Each entry below should appear again exactly as written, without pictures.

BEGIN Given data

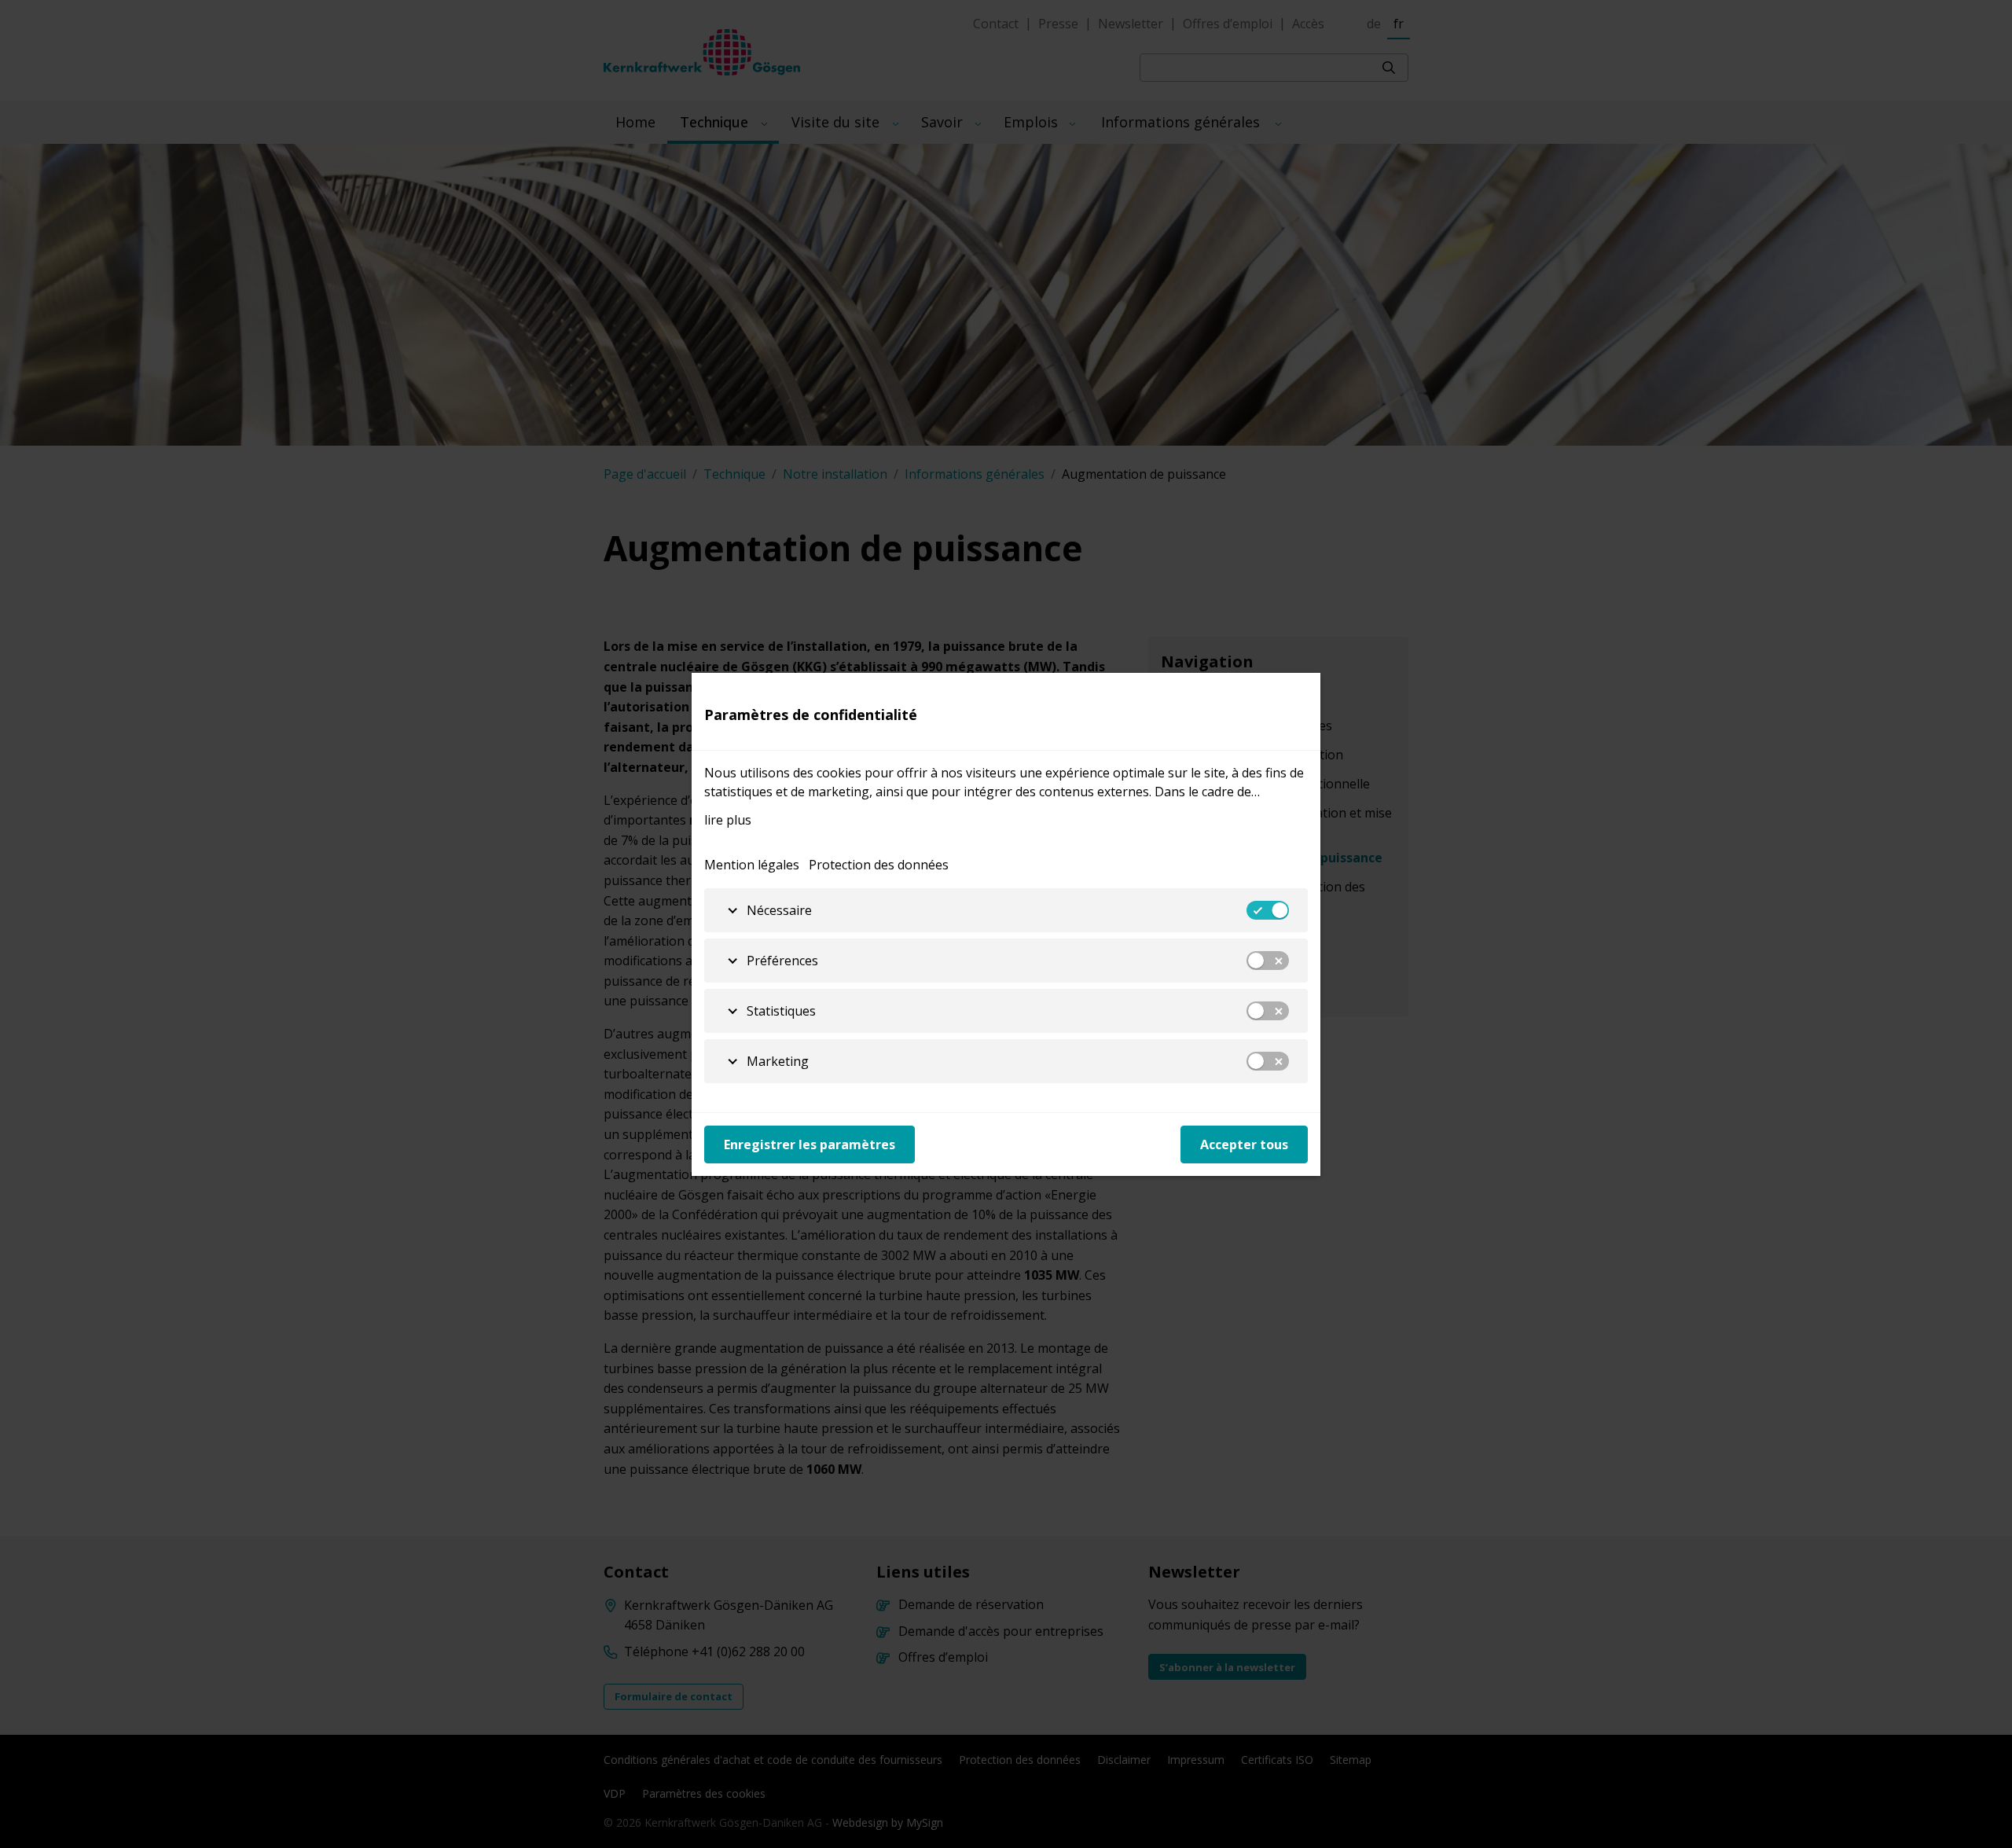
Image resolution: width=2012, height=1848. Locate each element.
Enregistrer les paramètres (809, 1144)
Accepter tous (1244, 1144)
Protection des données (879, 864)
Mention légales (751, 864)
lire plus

END Given data

### Output below
Image resolution: width=2012, height=1848. Locate each element.
Enregistrer les paramètres (809, 1144)
Accepter tous (1244, 1144)
Protection des données (879, 864)
Mention légales (751, 864)
lire plus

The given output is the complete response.